Ana besin eserleri ve sütte yüzde 100 yerli eserler sattıklarını vurgulayan Halepli, birtakım durumlarda piyasada yerli muz bulunmadığı halde bile ithal muz satmadıklarını ve kar hedefi güden bir kurum olmadıklarını, bu yüzden de her daim vatandaşın yanında olmaya çalıştıklarını söyledi.“TÜRKİYE’NİN BEŞİNCİ EN BÜYÜK PERAKENDE MARKETİYİZ”
Halepli, önlerindeki en büyük manilerden birinin ithal esere girmemek olduğunu lakin bunun zati stratejilerine ters olduğunu belirtti.

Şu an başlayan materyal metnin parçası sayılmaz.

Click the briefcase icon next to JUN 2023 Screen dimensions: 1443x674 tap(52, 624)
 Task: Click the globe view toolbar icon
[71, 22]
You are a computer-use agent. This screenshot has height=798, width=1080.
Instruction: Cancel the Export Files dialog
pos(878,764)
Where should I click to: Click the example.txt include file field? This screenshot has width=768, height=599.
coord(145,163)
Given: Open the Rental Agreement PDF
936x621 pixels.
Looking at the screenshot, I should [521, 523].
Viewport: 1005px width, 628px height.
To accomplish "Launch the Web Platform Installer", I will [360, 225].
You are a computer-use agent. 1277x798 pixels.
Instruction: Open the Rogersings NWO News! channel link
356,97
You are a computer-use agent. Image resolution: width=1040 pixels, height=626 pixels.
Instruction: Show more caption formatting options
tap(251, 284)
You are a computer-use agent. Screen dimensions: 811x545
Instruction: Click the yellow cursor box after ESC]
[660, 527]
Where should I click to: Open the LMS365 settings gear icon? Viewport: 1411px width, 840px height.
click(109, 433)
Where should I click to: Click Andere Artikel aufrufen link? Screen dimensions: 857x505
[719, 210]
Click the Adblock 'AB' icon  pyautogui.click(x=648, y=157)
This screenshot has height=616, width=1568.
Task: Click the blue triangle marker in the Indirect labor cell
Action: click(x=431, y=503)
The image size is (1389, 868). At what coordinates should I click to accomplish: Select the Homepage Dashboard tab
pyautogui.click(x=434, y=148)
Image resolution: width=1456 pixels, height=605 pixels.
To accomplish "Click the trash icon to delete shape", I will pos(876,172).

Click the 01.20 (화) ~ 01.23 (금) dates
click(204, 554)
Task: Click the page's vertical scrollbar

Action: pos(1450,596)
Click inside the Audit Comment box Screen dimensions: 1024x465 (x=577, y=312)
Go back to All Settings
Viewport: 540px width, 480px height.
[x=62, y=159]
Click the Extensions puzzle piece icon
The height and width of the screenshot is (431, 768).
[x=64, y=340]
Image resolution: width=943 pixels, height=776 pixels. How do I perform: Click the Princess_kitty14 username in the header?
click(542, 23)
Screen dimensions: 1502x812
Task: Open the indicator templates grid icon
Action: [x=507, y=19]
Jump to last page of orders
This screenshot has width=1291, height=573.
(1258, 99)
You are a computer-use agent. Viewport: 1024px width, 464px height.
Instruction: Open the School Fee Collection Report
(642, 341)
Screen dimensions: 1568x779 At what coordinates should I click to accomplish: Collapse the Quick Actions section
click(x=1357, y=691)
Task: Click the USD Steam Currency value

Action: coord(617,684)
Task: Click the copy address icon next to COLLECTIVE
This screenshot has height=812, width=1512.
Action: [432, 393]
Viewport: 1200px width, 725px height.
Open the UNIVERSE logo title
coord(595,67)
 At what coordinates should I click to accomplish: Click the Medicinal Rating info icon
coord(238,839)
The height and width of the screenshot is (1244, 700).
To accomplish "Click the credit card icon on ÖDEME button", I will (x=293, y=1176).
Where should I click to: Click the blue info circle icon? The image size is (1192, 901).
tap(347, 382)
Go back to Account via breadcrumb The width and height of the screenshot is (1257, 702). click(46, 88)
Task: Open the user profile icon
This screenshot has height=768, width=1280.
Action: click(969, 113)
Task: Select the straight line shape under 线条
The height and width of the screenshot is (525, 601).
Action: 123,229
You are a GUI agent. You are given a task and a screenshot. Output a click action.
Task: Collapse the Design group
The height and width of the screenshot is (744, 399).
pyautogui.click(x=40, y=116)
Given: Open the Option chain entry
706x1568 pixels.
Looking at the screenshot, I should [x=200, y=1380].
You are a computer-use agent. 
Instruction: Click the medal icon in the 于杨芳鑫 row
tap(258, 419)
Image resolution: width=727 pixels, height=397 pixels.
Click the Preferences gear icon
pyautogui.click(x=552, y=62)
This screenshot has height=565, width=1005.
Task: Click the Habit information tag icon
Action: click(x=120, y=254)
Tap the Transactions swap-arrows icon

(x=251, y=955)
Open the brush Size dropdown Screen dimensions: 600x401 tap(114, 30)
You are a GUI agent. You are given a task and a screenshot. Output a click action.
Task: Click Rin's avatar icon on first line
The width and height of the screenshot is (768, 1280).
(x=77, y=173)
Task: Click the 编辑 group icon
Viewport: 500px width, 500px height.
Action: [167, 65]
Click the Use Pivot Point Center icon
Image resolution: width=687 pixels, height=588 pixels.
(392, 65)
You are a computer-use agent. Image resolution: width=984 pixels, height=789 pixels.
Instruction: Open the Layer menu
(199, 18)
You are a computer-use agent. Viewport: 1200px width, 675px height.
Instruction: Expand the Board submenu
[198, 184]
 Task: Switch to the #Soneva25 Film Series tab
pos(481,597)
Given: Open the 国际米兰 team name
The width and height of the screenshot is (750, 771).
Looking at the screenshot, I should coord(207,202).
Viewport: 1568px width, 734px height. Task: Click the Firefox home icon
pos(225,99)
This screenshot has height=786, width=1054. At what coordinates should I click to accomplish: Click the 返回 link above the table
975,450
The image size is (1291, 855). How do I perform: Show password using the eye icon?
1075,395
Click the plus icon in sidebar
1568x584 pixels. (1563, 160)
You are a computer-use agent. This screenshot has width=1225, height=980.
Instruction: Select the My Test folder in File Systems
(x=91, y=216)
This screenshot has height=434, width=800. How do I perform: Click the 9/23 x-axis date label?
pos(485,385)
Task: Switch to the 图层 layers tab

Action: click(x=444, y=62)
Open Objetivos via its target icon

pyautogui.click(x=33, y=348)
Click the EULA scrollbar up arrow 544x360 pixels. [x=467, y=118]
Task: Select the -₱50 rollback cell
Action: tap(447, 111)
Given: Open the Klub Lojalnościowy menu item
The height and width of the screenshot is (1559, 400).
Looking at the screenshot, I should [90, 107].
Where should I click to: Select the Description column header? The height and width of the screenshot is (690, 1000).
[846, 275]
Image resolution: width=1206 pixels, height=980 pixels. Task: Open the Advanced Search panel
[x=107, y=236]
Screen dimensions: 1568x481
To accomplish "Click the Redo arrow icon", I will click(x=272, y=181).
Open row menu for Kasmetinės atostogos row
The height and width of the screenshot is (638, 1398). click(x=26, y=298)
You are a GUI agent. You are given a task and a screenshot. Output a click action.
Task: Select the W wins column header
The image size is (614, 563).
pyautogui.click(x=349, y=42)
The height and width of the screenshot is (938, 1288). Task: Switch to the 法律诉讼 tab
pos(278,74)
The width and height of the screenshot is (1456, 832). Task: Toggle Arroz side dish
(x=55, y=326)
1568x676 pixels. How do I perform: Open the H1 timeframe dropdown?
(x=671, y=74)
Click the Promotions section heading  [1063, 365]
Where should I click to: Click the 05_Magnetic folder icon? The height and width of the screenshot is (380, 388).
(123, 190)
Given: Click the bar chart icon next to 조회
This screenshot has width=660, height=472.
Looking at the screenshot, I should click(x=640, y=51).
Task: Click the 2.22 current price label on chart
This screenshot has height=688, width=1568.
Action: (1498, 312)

Kendilerinin ne kadar çok satarsa çiftçinin de o kadar çok üreteceğini anlatan Halepli, “Şunu söyleyeyim ki bu yılın başında satıştaki eserlerimizin yüzde 65’i kendi iştiraklerimizin ürettiği eserlerdi. 100 ünitenin 65 ünitesi, Tarım Kredi Holding’in çatısı altındaki iştiraklerin ürettiği eserlerdi. Şu anda müşterilerimiz bakliyatta gözü kapalı alım yapıyorlar zira yüzde 100 yerliyiz. Bizim iki tane güçlü kasımız var. En değerli kaslarımızdan biri temel besin, ikincisi ise süt ve süt eserleri. Piyasaya baktığınızda Türkiye’de en uygun peyniri, en uygun tereyağını satan firma biziz.” dedi
Türkiye’nin beşinci büyük perakende marketi olduklarını söz eden Halepli, “Bizim gayemiz sayısal manada birinci, ikinci, üçüncüyü yakalayıp geçmek değil. Buradaki gayemiz şu: perakendede bir kriter vardır ‘mağaza başına ortalama ciro.’ Şu anda biz mağaza başına ortalama ciroda ‘indirim marketleri’ ortasında ikinci sıradayız.” diye konuştu.
Halepli, büyüme merkezine yatırım yapmak istediklerini ve İstanbul, Ankara ve Ege Bölgesi’nin amaçları ortasında olduğunu belirterek, daha fazla satış noktasıyla muhakkak sayılara ulaşmak istediklerini aktardı.
Çevresel sürdürülebilirliği ön planda tutarak marketlerinde daima gelişim projelerine yönelik çalıştıklarına değinen Halepli, “Mağazalarımızda tazeliği korumak için nemlendirme, püskürtme dediğimiz sistemler kuruyoruz. Ambalajları ve atıkları azaltmak için dökme eser reyonları kuruyoruz. Kimi mağazalarımızın içerisinde zeytinyağını ve ayçiçeği yağını konuttan getirdiğiniz kaplarla doldurarak götürebilirsiniz. Müşterilerimizin dökme bakliyat eserlerinde poşet yerine, plastik yerine kâğıt ambalajlarla alışveriş yapabilecekleri reyonlar var.” dedi.